# W. Kentucky hunting club



## kentuckychuck (Jul 16, 2008)

I just recently acquired a 550 acre tract of land in Christian county KY.  It consists of approximately 70% hardwoods and the balance in CRP.  Property surrounding has some soybean and corn crops on it.  I'm looking for 3 members total of 5 cost per person is $1,500.00 each.  I already have 2000 ac. that adjoin this tract that has been trophy managed for 10 years.  PM me if interested I will be going back to KY to show it the weekend of the 25th of July 5.5 hrs from Atlanta.


----------



## kentuckychuck (Jul 16, 2008)

Failed to mention lease is for entire deer season.  This piece of property is a very late acquisition but is very hard for me to pass on.   I would also be willing to consider making this a bow hunt only property if 3 guys are interested in doing so. On my other lease our main rules are 140" plus minimum this will apply.  Thanks, Chuck


----------



## Erik2500 (Jul 17, 2008)

*We are Interested*

My father and I are extremely interested.  Can I get your email or phone number so we can set up a time to take a look at the lease?  Erik


----------



## Erik2500 (Jul 17, 2008)

*PM Sent*

PM Sent


----------



## southerndraw (Jul 17, 2008)

Is there a camp or club house? How many members on the club?


----------



## Milkman (Jul 17, 2008)

kentuckychuck said:


> I just recently acquired a 550 acre tract of land in Christian county KY.  It consists of approximately 70% hardwoods and the balance in CRP.  Property surrounding has some soybean and corn crops on it.  I'm looking for 3 members total of 5 cost per person is $1,500.00 each.  I already have 2000 ac. that adjoin this tract that has been trophy managed for 10 years.  PM me if interested I will be going back to KY to show it the weekend of the 25th of July 5.5 hrs from Atlanta.



Sounds like a good setup 

The $1500 membership allows access to only the 550 acres, not the other 2000 acres, correct?


----------



## kentuckychuck (Jul 17, 2008)

southerndraw said:


> Is there a camp or club house? How many members on the club?



There is not presently a camp clubhouse.  I do have a house I rent but the members who are on the 1400 ac lease have it.  We could probably accomodate you with a spot for a camper and get you electricity to a camper and use the house for restrooms and showers.  There will only be 5 members on the 550 ac.. myself, dave and 3 new members Total. Thanks, Chuck


----------



## kentuckychuck (Jul 17, 2008)

Milkman said:


> Sounds like a good setup
> 
> The $1500 membership allows access to only the 550 acres, not the other 2000 acres, correct?

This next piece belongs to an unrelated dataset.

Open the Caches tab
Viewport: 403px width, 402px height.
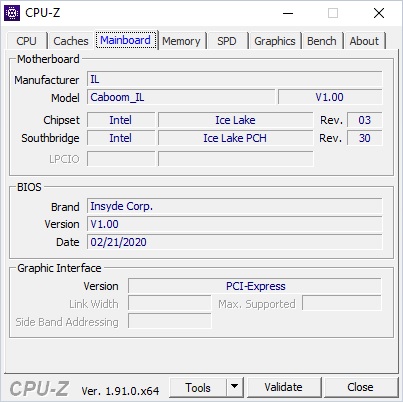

$1,500 membership allows you access to only the 550 ac. 5 members on that tract, myself, dave and 3 other members only.


----------



## shawn mills (Jul 17, 2008)

Behave and quit leasing up all that prime property! lemme know when your headed up.


----------



## kentuckychuck (Jul 18, 2008)

Shawn, you know  how hard it is to pass up on a great piece of hunting land. I'm going up next Thursday morning and staying for 3 nights.  Filling feeders,check cameras, hang stands, bushhog along edges of the fields and get house set up.  Hope you can make it up!, Chuck


----------



## kentuckychuck (Jul 20, 2008)

Going out of town for a few days be back on wends. leaving for KY on Thurs anyone interested PM me and I will try to get back with you as soon as I return,  Thanks everyone!, Chuck


----------



## BOW'D UP (Jul 21, 2008)

shawn--- did chuck hook ya up?   i apologize  for not gettn back with ya.completly slipped my mind, everyone ended up coming back this yr.
This is a great opportunity for someone. if i wasnt  already hooked up near there, i would be all over this!
good luck guys


----------



## kentuckychuck (Jul 27, 2008)

BOW'D UP said:


> shawn--- did chuck hook ya up?   i apologize  for not gettn back with ya.completly slipped my mind, everyone ended up coming back this yr.
> This is a great opportunity for someone. if i wasnt  already hooked up near there, i would be all over this!
> good luck guys



Thanks, BOW'D UP,  Kentucky does have a alot of great hunting particularly the Western/N.western portion of the state.  KY ranked #2 behind IL w/ P&Y entries.  Just returned a few minutes ago will try to post some pictures of food plots/ terrain of the land.  I have 1150 ac. that I am looking to have 8 guys hunting on this year.  A 600 ac. tract and a 550 ac. tract.  Will post pics. later.  Thanks, Chuck


----------



## kentuckychuck (Aug 4, 2008)

*pics last week and aerial photo of land*

Heading back up this thurs. for weekend here are some aerial photos of property can show land this week.  Let me know if you are interested.










Also have a 600 ac. tract that has crops on it, borders 90 ac. lake, feeder creeks that lead into lake approximately 50/50 hardwoods,crop,crp.  It is possible to combine two tracts.


----------